En realidad, había que revisar todo el texto, y el tipo quería ahorrarse el salario del negro.
No soy mecanógrafo, amigo. Vaya usted al servivio público de mecanografía del Park Sheraton.

¿Qué ocurriría si enfermaba?
Tenía pocas alternativas a su alcance: algún medicucho que tuviera la andrajosa consulta en uno de los sucios edificios de apartamentos de la Tercera Avenida. 25 pavos a cambio de una receta legal que le salve de la tumba.

Lejos de la culta Europa y de monsieur François Truffaut. Diciembre del 66.
Deambula dominada por un temor inexplicable por la calle 44. La tarde es fría y oscura, extrañamente silenciosa. Una cola inmensa de personas con ganas de gastarse dos dólares se estira desde las taquillas del Criterion hasta el final de la manzana y desaparece por una esquina: “Valley of the dolls”.

Es un falso turista.
Vagabundea con el Times debajo del brazo y un hot-dog en la mano.
Por la Quinta Avenida, se detiene a la altura de Broadway, frente el edificio Gilbert con su Papá Noel a destiempo montando guardia en la entrada.
Durante un rato se queda mirando a la gente, ajena por completo a El Gran Inquisidor con su Times y el hot-dog ya en el interior de su estómago envenenando las tripas.
Y, ahora, vete a alguno de los teatros de los alrededores de Broadway.

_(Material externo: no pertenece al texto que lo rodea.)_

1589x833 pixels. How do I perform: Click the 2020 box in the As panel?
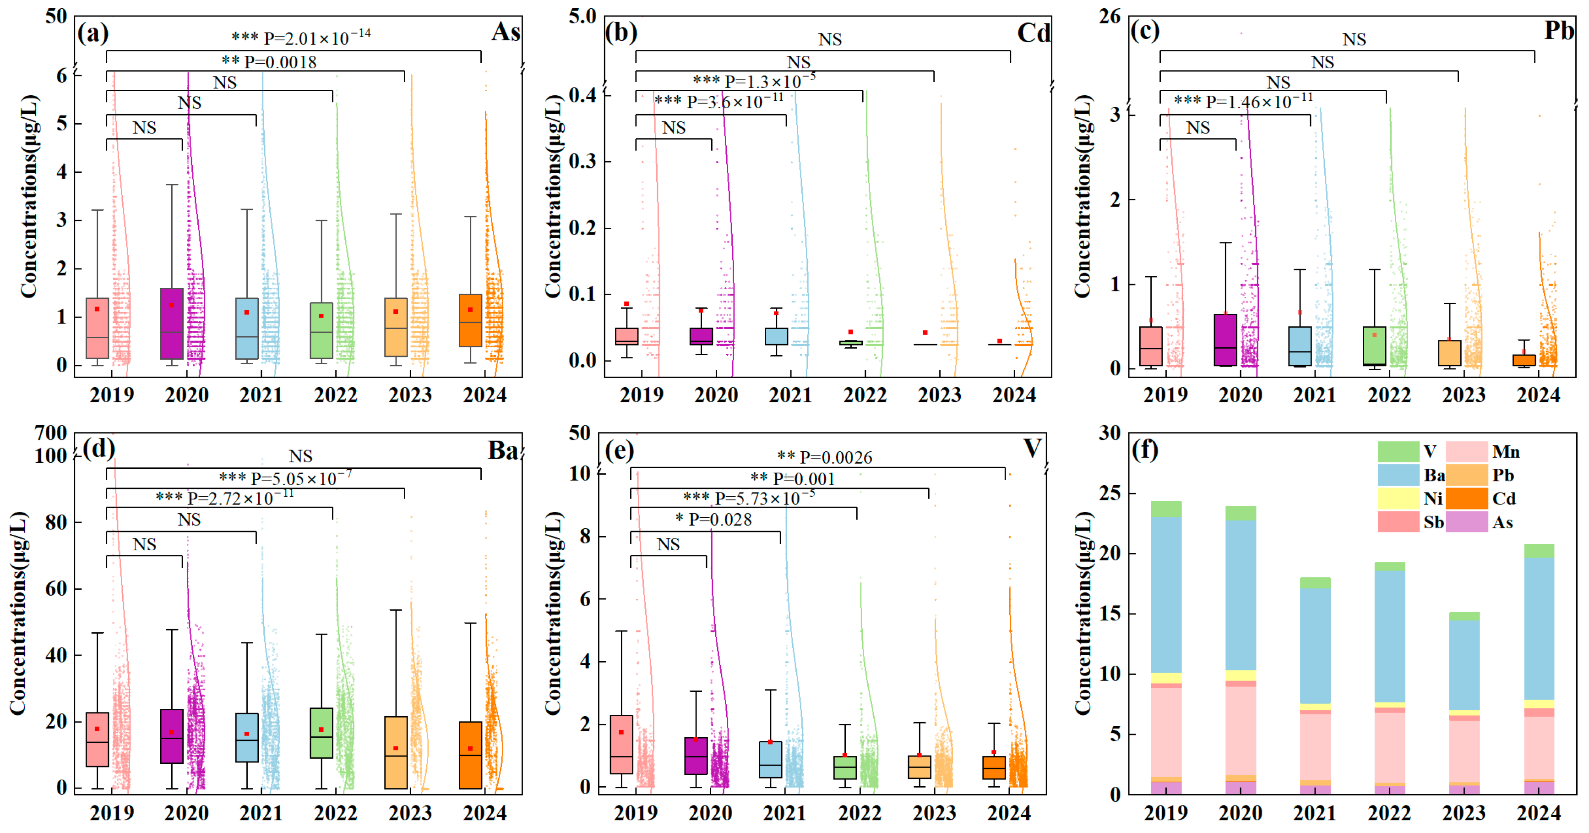171,323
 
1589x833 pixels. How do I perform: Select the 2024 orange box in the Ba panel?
471,755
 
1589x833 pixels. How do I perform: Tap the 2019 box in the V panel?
621,744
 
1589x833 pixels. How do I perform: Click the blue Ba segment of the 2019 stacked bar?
1165,594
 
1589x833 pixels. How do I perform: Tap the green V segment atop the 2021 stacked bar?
1315,582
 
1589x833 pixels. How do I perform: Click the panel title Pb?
1558,31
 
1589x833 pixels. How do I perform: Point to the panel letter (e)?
619,450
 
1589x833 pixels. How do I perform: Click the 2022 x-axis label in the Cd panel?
865,395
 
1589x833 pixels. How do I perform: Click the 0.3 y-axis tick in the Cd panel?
583,162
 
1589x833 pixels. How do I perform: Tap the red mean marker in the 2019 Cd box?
627,304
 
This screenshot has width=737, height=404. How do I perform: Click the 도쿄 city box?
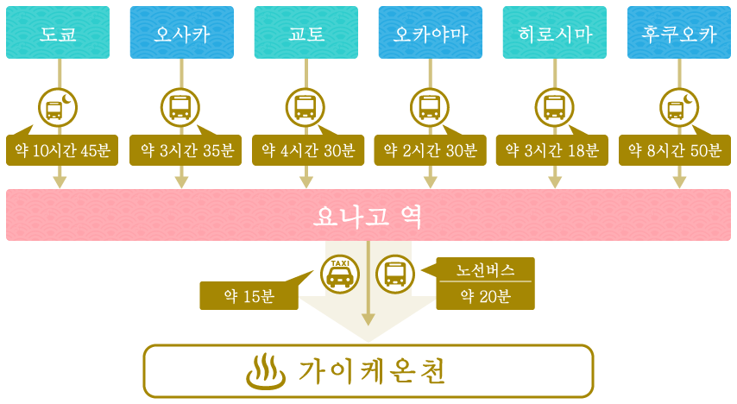tap(58, 33)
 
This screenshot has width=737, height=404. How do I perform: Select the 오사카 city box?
tap(182, 33)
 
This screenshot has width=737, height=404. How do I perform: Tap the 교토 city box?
tap(306, 33)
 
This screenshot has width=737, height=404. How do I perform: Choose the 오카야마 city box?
tap(431, 33)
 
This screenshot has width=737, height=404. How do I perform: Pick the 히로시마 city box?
tap(555, 33)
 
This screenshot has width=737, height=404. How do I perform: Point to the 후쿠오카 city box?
tap(679, 33)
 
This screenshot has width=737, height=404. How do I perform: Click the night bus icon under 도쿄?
tap(58, 108)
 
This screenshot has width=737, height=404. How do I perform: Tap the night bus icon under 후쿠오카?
tap(679, 108)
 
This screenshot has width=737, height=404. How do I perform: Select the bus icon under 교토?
tap(306, 108)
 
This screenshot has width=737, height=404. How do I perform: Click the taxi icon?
tap(340, 275)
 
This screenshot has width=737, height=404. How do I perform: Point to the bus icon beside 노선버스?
tap(395, 275)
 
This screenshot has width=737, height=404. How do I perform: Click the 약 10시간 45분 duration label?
tap(62, 150)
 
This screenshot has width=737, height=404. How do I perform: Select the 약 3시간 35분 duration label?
tap(186, 150)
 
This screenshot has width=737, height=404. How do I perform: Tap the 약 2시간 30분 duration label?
tap(430, 150)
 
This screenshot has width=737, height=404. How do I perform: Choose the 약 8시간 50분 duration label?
tap(675, 150)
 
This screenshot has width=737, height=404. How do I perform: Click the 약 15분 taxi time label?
tap(249, 296)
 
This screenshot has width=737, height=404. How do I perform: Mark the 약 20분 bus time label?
tap(486, 296)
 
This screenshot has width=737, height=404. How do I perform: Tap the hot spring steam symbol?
tap(266, 372)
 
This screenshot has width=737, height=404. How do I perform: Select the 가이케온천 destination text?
tap(371, 371)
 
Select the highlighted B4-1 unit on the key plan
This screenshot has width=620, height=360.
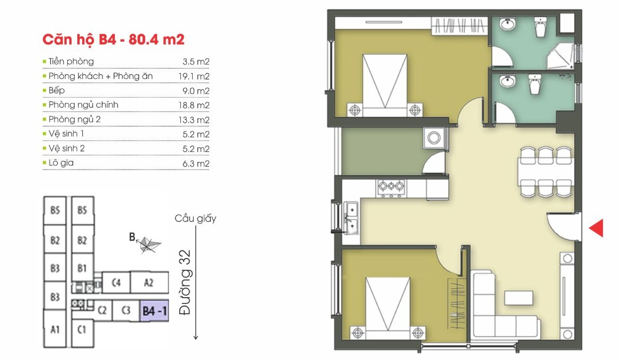154,310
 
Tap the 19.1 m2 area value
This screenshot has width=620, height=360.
194,76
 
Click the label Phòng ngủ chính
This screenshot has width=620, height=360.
83,105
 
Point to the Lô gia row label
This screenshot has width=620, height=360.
61,163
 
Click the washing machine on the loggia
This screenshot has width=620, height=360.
434,138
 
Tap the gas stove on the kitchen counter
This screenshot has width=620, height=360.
391,188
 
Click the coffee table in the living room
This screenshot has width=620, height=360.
519,298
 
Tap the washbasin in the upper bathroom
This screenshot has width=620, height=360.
507,24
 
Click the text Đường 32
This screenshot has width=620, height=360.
185,282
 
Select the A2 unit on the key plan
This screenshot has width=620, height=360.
149,282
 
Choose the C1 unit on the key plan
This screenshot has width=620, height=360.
82,329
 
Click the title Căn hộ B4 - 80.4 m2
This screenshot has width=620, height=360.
114,39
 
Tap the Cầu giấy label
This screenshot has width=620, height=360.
195,219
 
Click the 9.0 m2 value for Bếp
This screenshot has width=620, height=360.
196,91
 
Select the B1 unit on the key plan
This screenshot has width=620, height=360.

Apóstate a la salida de la puerta de actores. O acude a Radio City una noche de estreno. Colecciona autógrafos. Da un sentido a tu vida. Regálate un ramos de rosas blancas. Dedica una tarde entera de tu vida comiendo chocolatinas, bebiendo whisky y viendo viejas películas de los años treinta y cuarenta en el Yesterday Channel. Sé feliz, chica. La vida son cuatro días. Y quizás, en este momento, lo mejor ha tomado las de Villadiego, sin ganas ya de ocuparse de ti.

Podía luchar contra todo. O casi todo. Pero el cáncer no tenía rostro. Y tampoco sabías lo que pensaba. Nunca adivinabas por donde te iba a venir el  golpe.

Indice Karnofsky: 90%.
No será fácil derrotarte.

A diferencia de muchos de los jóvenes de generaciones posteriores que la sucederían, ella no quería estar mejor: quería ser mejor, y eso era todo, pues siempre pensó que lo demás le vendría dado por añadidura.